Die einfachste Methode, „To Google Translate“ zu nutzen, ist Markieren des Textes gefolgt von einem Klick mit der rechten Maustaste. „To Google Translate“ findet sich im Kontextmenü. Der Quellcode für „To Google Translate“ liegt auf Github (https://github.com/itsecurityco/to-google-translate) und ist somit frei verfügbar, was die Vertrauenswürdigkeit des Add-ons erhöht.

Google Übersetzer und LT LanguageTool in der Praxis

Das Duo der digitalen Schreibassistenten ergänzt sich perfekt zur Erstellung fremdsprachlicher Texte und Übersetzungen.
GÜ und „To Google Translate“ sind kostenlos, LT in der Basisversion. Die Lizenz für die erweiterte Version von LT kostet 4,99 $ Lizenzgebühren pro Monat – ca. der Preis von zwei der zweiundvierzig Tassen Kaffee, die man früher während tagelanger manueller Fehlersuche und manueller Übersetzung größerer Texte brauchte.
Die typische Aufgabe, eine treffendere, elegantere, alternative Formulierung zu finden, kann mit GÜ gemeistert werden, die Rechtschreib- und Grammatikprüfung des erstellten Textes leistet LT.
Gegenüber Übersetzungstools wie DeepL mit Lizenzkosten für erweiterten Funktionsumfang liegt GÜ durch die kostenlose Nutzbarkeit des gesamten Leistungsumfanges nach meiner Ansicht vorn. Kostenlose Nutzbarkeit sorgt für eine große Userbase, die durch ihre Eingaben und ihr Feedback zur Verbesserung der AI von GÜ beiträgt, was weitere User anzieht – ein Erfolgsmodell.
Die Rechtschreibprüfung von Duden Online ist autoritativ, sie versagt aber meiner Erfahrung nach regelmäßig in Hinblick auf übliche, modern-bildungsbürgerliche Komposita – ein Wort wie „zeitökonomisch“ nicht zu erkennen ist für mich befremdlich. Mich zu bemühen, einer Software zum Duden(!) deutsche Begriffe abzutrotzen wäre für mich nicht zeitökonomisch.

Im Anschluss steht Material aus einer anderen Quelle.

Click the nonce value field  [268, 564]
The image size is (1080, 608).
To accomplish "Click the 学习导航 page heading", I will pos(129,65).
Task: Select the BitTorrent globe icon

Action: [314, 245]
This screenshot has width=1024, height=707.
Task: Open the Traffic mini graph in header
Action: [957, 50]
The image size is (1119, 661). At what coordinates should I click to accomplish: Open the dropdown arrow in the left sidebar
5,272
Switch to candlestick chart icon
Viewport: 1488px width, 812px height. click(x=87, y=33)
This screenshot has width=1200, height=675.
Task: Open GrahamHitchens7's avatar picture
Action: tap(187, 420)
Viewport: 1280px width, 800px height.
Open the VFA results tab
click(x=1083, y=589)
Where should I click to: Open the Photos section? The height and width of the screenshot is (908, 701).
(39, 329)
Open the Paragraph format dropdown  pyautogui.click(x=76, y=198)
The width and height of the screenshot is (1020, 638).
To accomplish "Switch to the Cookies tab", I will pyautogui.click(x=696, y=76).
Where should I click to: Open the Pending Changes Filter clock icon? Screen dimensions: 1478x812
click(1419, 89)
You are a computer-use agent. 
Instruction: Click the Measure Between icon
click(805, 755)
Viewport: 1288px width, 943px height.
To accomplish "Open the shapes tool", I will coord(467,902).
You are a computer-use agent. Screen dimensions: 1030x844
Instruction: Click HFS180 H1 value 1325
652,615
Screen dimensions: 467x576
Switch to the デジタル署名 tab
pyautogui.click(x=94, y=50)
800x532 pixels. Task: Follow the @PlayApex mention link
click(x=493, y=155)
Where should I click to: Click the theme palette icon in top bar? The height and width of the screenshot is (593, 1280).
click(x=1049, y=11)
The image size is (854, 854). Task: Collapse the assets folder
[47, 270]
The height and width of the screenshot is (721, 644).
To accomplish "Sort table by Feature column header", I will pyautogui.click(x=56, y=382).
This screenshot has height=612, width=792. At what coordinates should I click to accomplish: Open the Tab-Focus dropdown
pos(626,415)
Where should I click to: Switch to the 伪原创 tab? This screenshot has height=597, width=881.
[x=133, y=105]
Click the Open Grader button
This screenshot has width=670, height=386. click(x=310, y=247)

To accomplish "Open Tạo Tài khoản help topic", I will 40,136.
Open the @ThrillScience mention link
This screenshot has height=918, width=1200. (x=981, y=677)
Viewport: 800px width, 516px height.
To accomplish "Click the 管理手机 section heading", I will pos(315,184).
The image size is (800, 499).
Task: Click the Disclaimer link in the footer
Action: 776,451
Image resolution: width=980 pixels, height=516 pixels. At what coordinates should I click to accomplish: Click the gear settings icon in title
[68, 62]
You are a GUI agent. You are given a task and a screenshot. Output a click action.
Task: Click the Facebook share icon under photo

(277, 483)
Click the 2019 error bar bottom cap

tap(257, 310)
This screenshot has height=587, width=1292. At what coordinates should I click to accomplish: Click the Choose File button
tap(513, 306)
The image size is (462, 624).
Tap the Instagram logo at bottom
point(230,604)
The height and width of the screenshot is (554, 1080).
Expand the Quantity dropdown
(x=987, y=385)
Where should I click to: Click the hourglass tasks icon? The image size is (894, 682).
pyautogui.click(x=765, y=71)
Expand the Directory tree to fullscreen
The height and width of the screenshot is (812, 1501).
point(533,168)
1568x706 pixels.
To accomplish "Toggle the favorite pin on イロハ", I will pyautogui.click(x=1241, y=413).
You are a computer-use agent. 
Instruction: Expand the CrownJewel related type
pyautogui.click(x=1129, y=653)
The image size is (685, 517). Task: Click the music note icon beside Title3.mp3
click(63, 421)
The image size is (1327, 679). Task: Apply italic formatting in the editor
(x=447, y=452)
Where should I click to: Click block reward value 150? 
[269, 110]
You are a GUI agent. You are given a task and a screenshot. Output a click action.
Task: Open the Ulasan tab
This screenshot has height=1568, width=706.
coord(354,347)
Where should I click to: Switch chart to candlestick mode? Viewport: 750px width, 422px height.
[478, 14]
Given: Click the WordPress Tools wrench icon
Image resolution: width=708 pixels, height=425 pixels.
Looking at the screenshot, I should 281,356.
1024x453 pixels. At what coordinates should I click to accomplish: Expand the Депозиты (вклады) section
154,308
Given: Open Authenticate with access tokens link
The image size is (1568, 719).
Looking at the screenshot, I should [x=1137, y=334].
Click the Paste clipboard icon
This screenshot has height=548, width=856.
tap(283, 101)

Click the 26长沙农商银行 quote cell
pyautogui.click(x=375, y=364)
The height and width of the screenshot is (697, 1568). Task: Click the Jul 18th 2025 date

LT LanguageTool auf der Kommandozeile optimieren

Für den Desktop-Einsatz auf der Kommandozeile empfiehlt es sich, LT in Skripte einzubinden, sodass Worte, die LT nicht erkennt – z.B. fremdsprachliche Eigennamen – aus dem Workflow heraus zur Whitelist hinzugefügt werden können und überflüssige Fehlermeldungen wegen Wortfehlern reduziert werden.
Business Use-Case: Deutscher Text, der US-englische Vornamen enthält, LT (de-DE) beanstandet „Cassie“. Ein Skript „myltwrapper“, das mit dem Parameter „Cassie“ aufgerufen wird: myltwrapper Cassie, könnte den Namen „Cassie“ in die Whitelist von LT eintragen, sodass „Cassie“ während folgender Prüfungen nicht weiter beanstandet wird. Sinngemäß ist dies eine gute Strategie für alle Wörter, die nicht nativ der für LT gewählten Sprache entstammen, noch nicht im Wörterbuch enthaltene, übliche Anglizismen und Abkürzungen.